### Task directions
Your answer must be an exact copy of the lines from the one containing "Task: Share the second post via arrow icon" through the last line of the records below, with no pictures; please include nothing else.

--*--

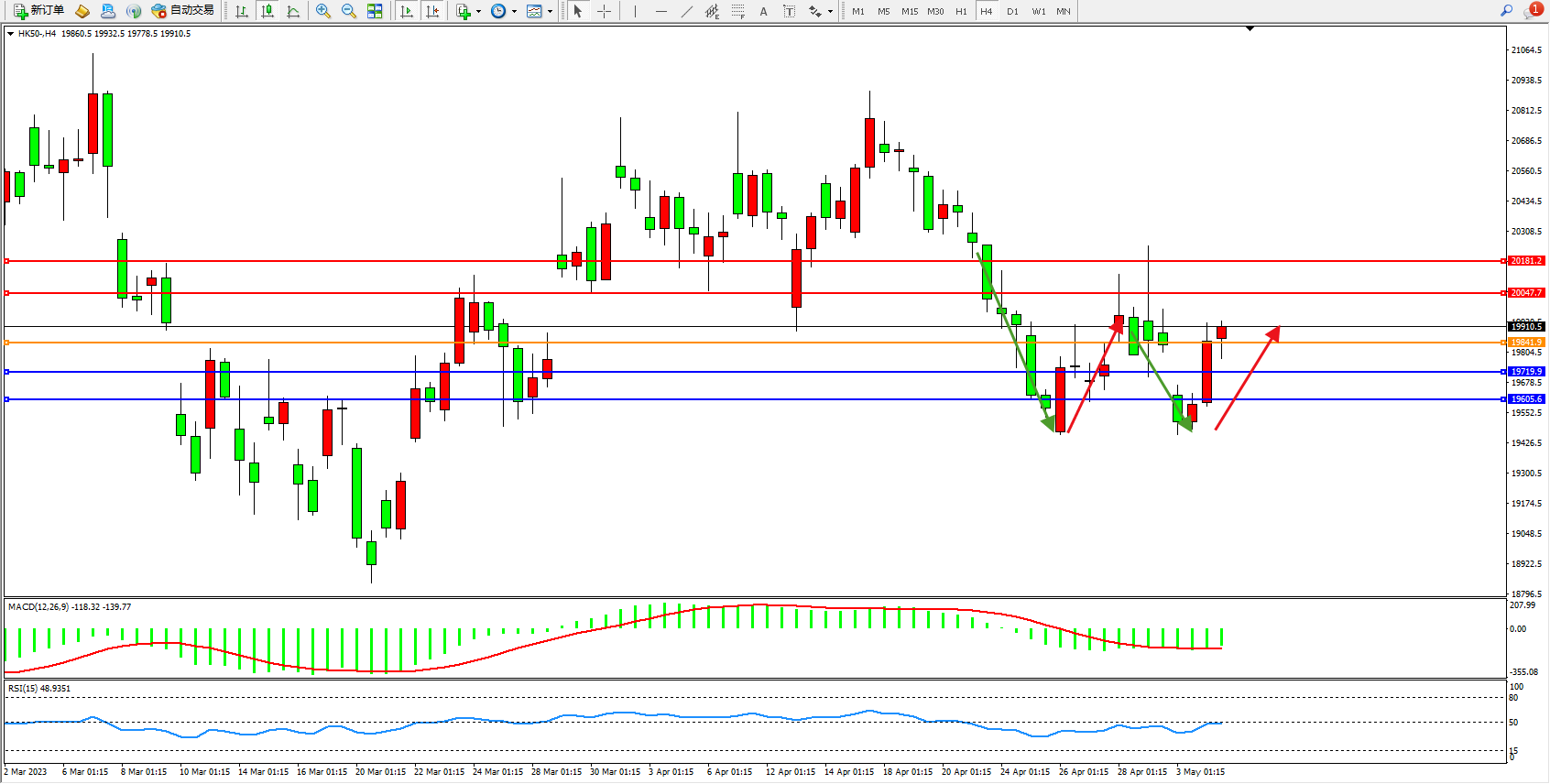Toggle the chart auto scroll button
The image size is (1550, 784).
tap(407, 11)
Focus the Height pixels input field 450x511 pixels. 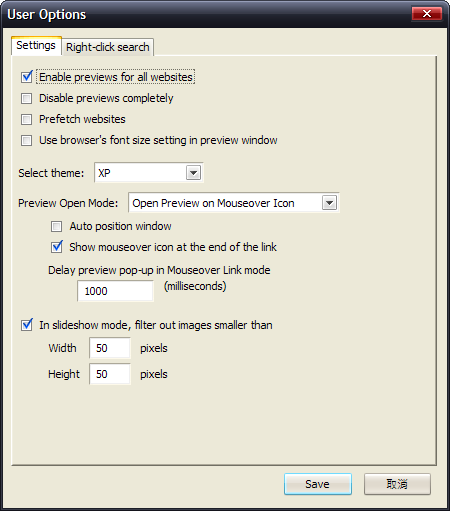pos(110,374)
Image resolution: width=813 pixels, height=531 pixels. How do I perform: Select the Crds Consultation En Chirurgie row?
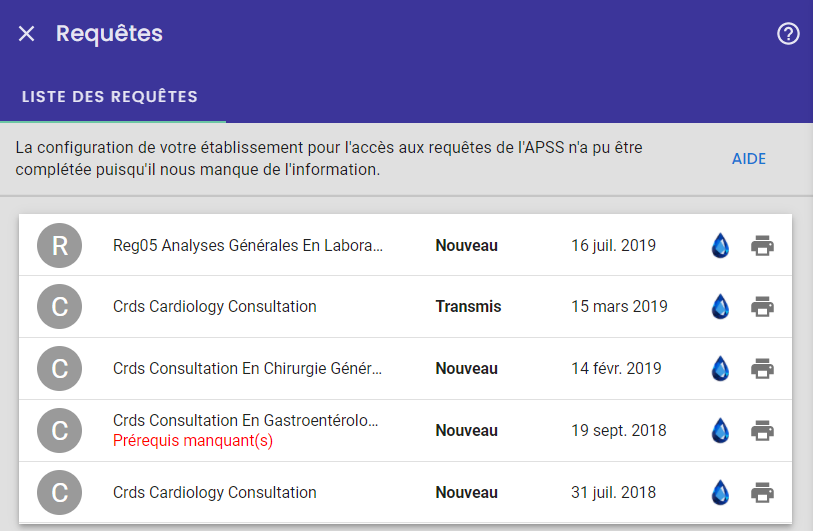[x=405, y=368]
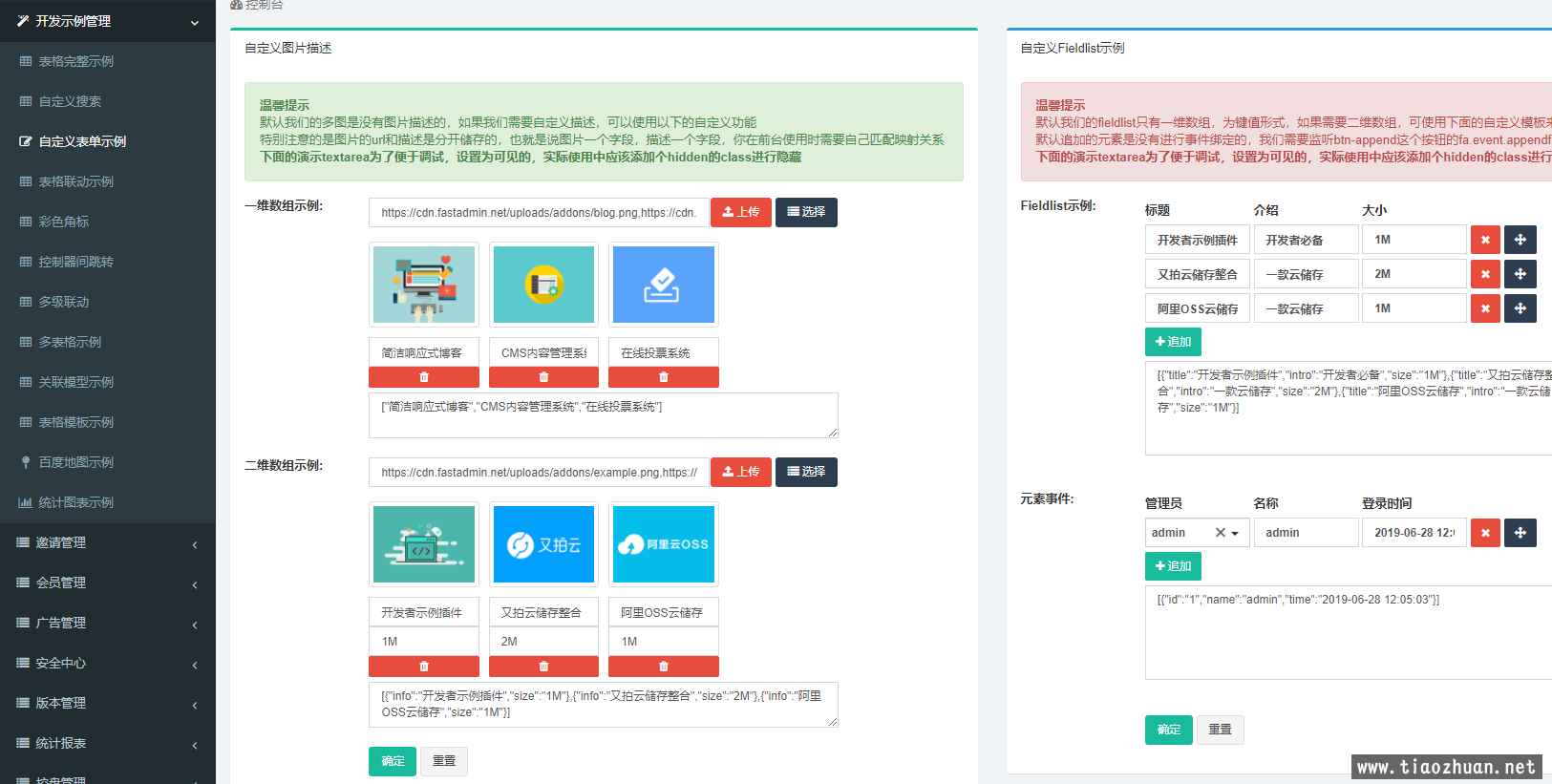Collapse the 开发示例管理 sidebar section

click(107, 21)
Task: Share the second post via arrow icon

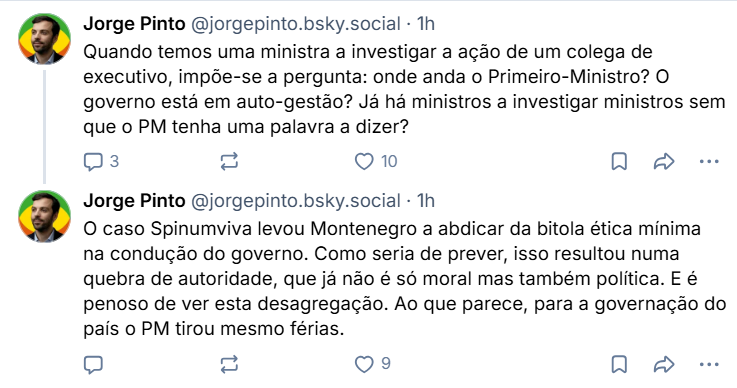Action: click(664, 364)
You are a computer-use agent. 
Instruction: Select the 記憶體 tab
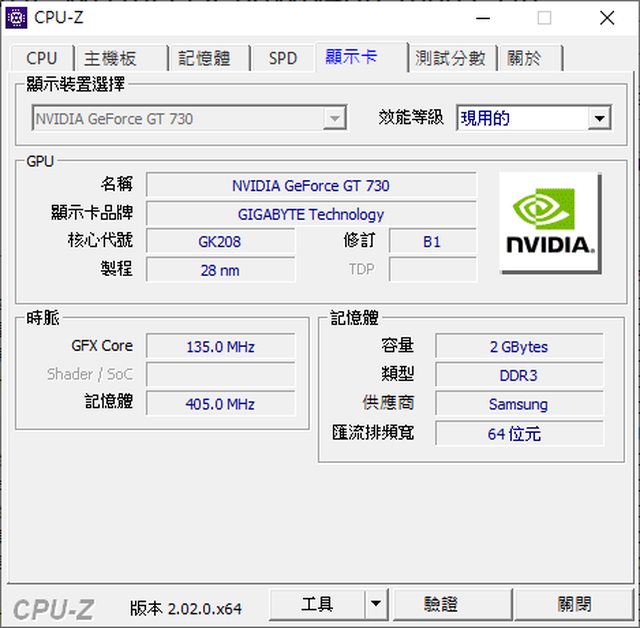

--*--

### Reply
Task: Share the second post via arrow icon

Action: click(664, 364)
You are a computer-use agent. 
Instruction: Select the 記憶體 tab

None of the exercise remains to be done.